INSTRUCTION: Set down the listing below word for word, starting with its first line and going on through the line containing "(669, 422).". Leave the pictures out of your copy.

DATASET EXCERPTS:
· · · · · · ·
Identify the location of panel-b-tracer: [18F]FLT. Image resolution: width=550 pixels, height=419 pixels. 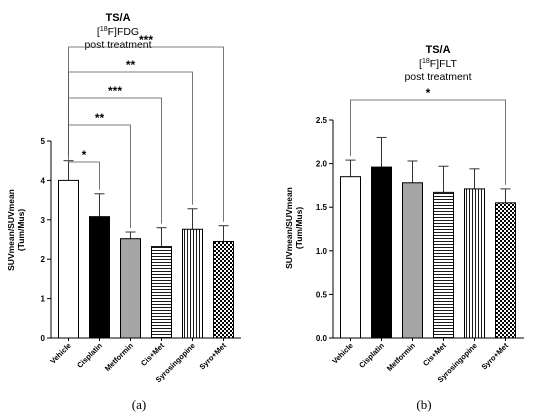
(438, 64).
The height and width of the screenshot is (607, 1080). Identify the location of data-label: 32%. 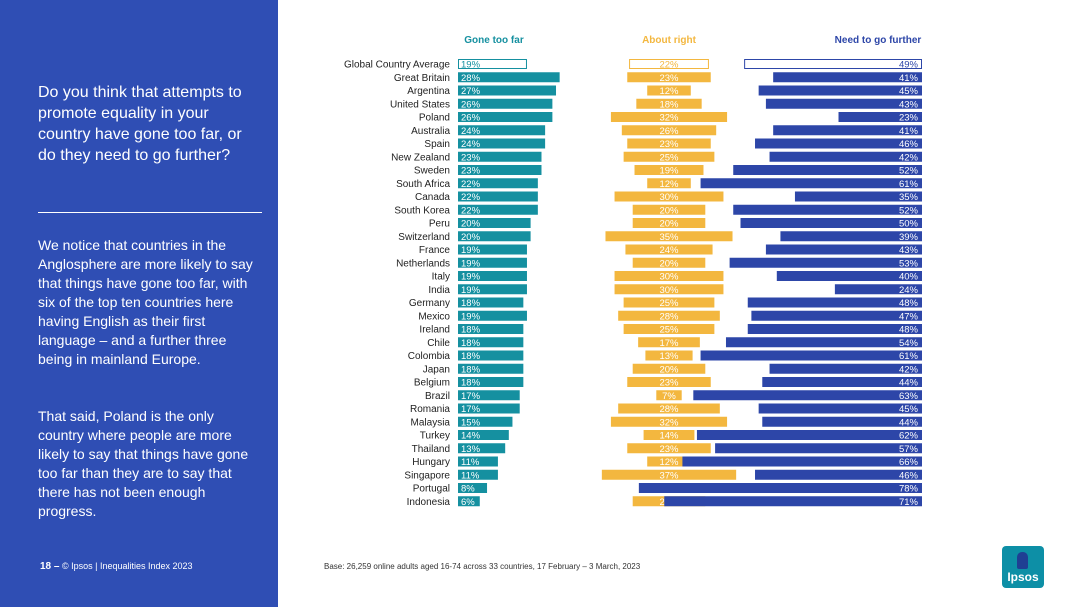
(669, 422).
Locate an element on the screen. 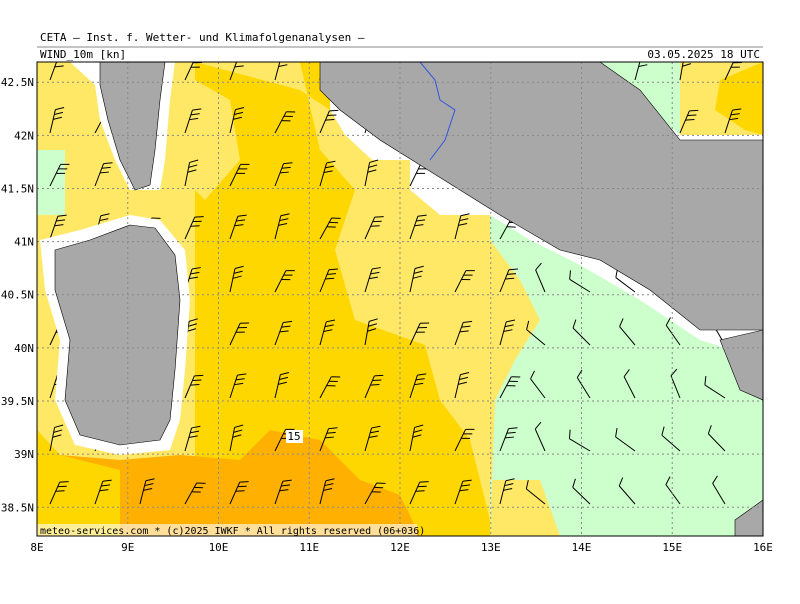  x-tick-label: 13E is located at coordinates (491, 548).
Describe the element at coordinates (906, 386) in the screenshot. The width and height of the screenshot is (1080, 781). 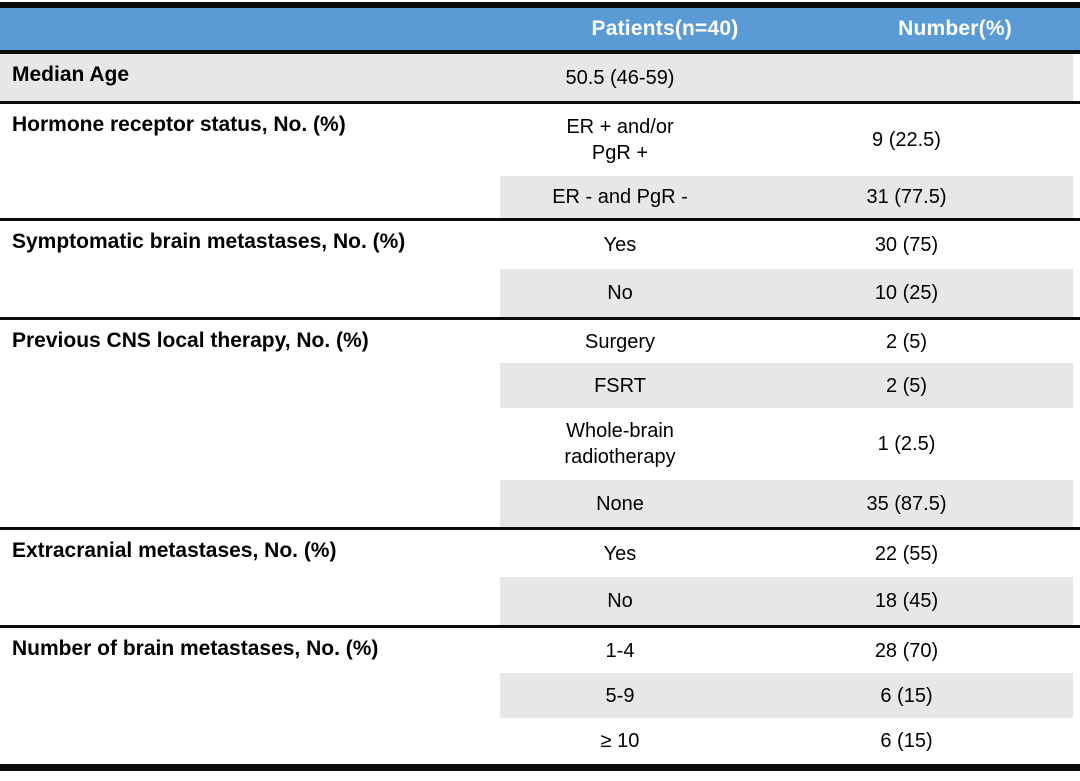
I see `number-fsrt: 2 (5)` at that location.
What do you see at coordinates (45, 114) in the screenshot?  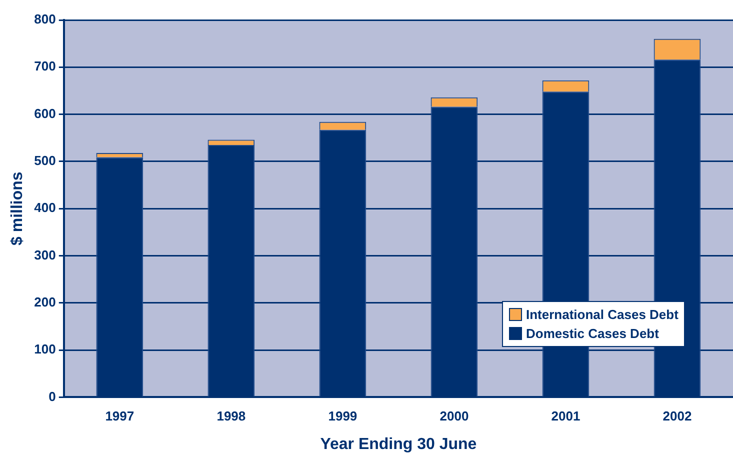 I see `y-tick-label: 600` at bounding box center [45, 114].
· · · · · · ·
RESULT OF THIS EXERCISE:
Identify the location of panel-b-tracer: [18F]FLT. Image resolution: width=550 pixels, height=419 pixels. 
(438, 64).
The height and width of the screenshot is (607, 1080). Identify the location of data-label: 32%. 
(669, 422).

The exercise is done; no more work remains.